Texte fourni:
◆ ◆ ◆

Franca SALIS-MADINIER

Corapporteure:

Jukka AHTELA

Consultation

Présidence estonienne du Conseil, 17 mars 2017

Base juridique

Article 304 du traité sur le fonctionnement de l’Union européenne

 

 

Compétence

Section spécialisée «Emploi, affaires sociales et citoyenneté»

Adoption en section spécialisée

19 juillet 2017

Adoption en session plénière

20 septembre 2017

Session plénière no

528

Résultat du vote

(pour/contre/abstentions)

185/2/3

1.   Conclusions et recommandations

1.1.

Le Comité économique et social européen (CESE) estime plus nécessaire que jamais de reconnaître le rôle du dialogue social et de la négociation collective à tous les niveaux et de le renforcer en cette période de grandes mutations numériques, écologiques et démographiques, qui engendrent de profonds changements pour les travailleurs, les employeurs et leurs relations en tant que partenaires sociaux.

1.2.

Le CESE considère que les transformations en cours sont d’une telle ampleur qu’elles appellent une réflexion collective, large et inclusive. La méthode repose sur un dialogue social à tous les niveaux et sur la participation de toutes les parties prenantes pour chercher continuellement de nouvelles réponses pertinentes, faire des propositions et inventer le monde de demain.

1.3.

Les acteurs que sont les partenaires sociaux doivent être lucides concernant l’accélération et l’ampleur des bouleversements, déterminés à en limiter les effets néfastes, et persuadés que l’économie du partage peut engendrer des évolutions positives et des opportunités à saisir.

1.4.

Le CESE est convaincu que les objectifs et les principes fondamentaux du dialogue social demeurent valables dans le nouveau monde du travail. Le dialogue social, qui inclut entre autres l’information, la consultation et la participation des travailleurs, doit se fonder sur la confiance réciproque et le respect des pratiques nationales.

1.5.

Le Comité a réaffirmé, dans nombre de ses avis, le rôle central du dialogue social dans les nouvelles formes du travail (1). Le dialogue social doit jouer un rôle de premier plan à tous les niveaux pertinents, et ce en respectant pleinement l’autonomie des partenaires sociaux.

1.6.

Le CESE considère que l’on ne saurait prévoir à ce jour l’ensemble des opportunités et des défis qu’engendrera l’économie numérique. Le rôle du dialogue social et sociétal n’est pas de s’opposer à ces transitions, mais de les orienter au mieux pour profiter de tous les bénéfices qu’elles peuvent représenter pour la croissance, pour la promotion des innovations et des compétences, pour des emplois de qualité, et pour le financement durable et solidaire des protections sociales.

1.7.

Comme l’a déjà affirmé le CESE, la représentation syndicale et la négociation collective pour les travailleurs des plateformes sont remises en question (2). Il convient dès lors de lever les obstacles à l’exercice des droits fondamentaux garantis par la charte des droits fondamentaux de l’Union européenne et par les conventions de l’Organisation internationale du travail (OIT) (3).

◆ ◆ ◆

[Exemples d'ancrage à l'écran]
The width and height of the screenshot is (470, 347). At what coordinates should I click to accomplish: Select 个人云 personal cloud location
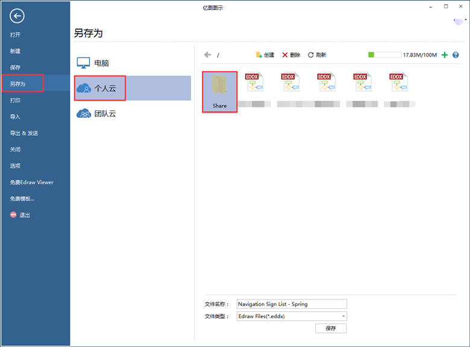pyautogui.click(x=104, y=88)
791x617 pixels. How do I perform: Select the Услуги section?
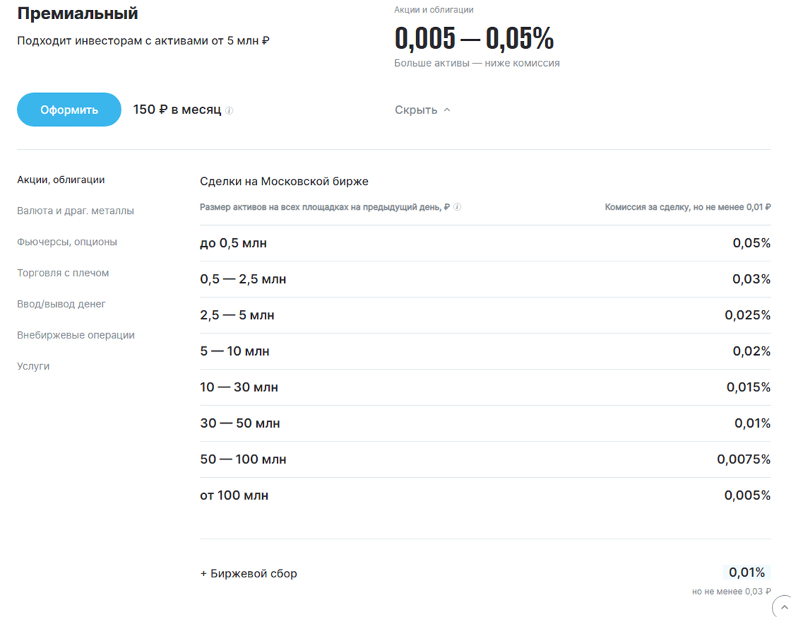(33, 366)
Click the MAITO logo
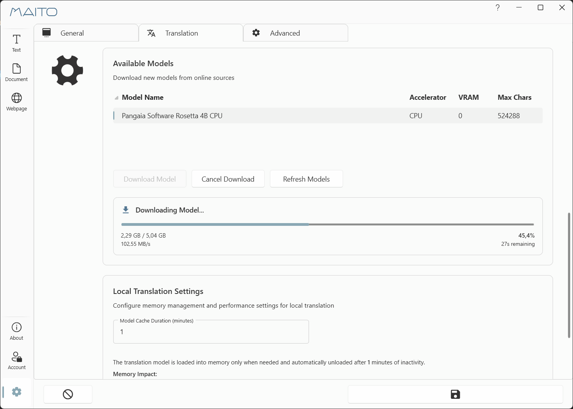The image size is (573, 409). coord(34,12)
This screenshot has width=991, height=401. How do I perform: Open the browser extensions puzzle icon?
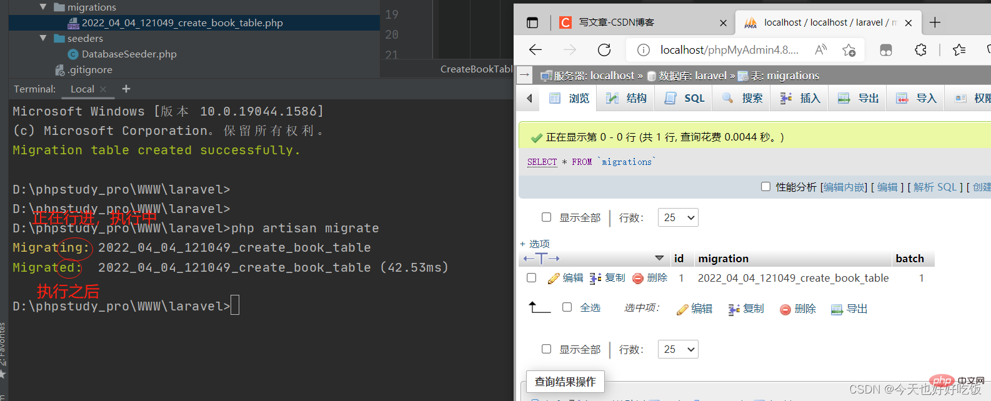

◆ ◆ ◆

Exercice 1:
D'après l'avis du CESE sur le dialogue social, à quelle date a eu lieu l'adoption en section spécialisée ?
Exercice 2:
Recopiez, dans l'avis du CESE sur le dialogue social, le passage qui commence par les mots « Le Comité économique » et se termine par « que partenaires sociaux. ».
Exercice 3:
Poursuivez l'avis du CESE sur le dialogue social à partir de l'endroit où il s'arrête.

Réponse attendue 1:
Le 19 juillet 2017.

Réponse attendue 2:
Le Comité économique et social européen (CESE) estime plus nécessaire que jamais de reconnaître le rôle du dialogue social et de la négociation collective à tous les niveaux et de le renforcer en cette période de grandes mutations numériques, écologiques et démographiques, qui engendrent de profonds changements pour les travailleurs, les employeurs et leurs relations en tant que partenaires sociaux.

Réponse attendue 3:
1.8.

Le numérique défie les méthodes traditionnelles de gestion et de direction, il appelle à une gestion participative et à l’établissement de règles du jeu collectives. Ce nouveau mode de gestion doit prévoir des lieux d’expression et une participation des salariés à la résolution des problèmes et au partage des pratiques pour renforcer les repères communs, les savoir-faire professionnels et optimiser les ressources humaines dans le processus d’innovation et de développement de l’entreprise.

1.9.

Dans le même temps, le CESE reconnaît que les nouvelles formes de travail, accompagnées d’une désintermédiation et de mutations rapides et incessantes, requièrent une adaptation des structures et des modalités du dialogue social.

1.10.

Le CESE recommande de respecter l’autonomie des partenaires sociaux qui, par le biais de la négociation collective, sont engagés à trouver des formes innovantes de dialogue social et des réponses adaptées aux besoins des employeurs ainsi que des travailleurs, tant dans les entreprises traditionnelles que dans l’économie numérique.

1.11.

Le CESE relate dans le présent avis quelques premières expériences, des réponses et des solutions innovantes, des pratiques syndicales et des résultats de négociations collectives qui répondent aux défis posés par ces mutations.

1.12.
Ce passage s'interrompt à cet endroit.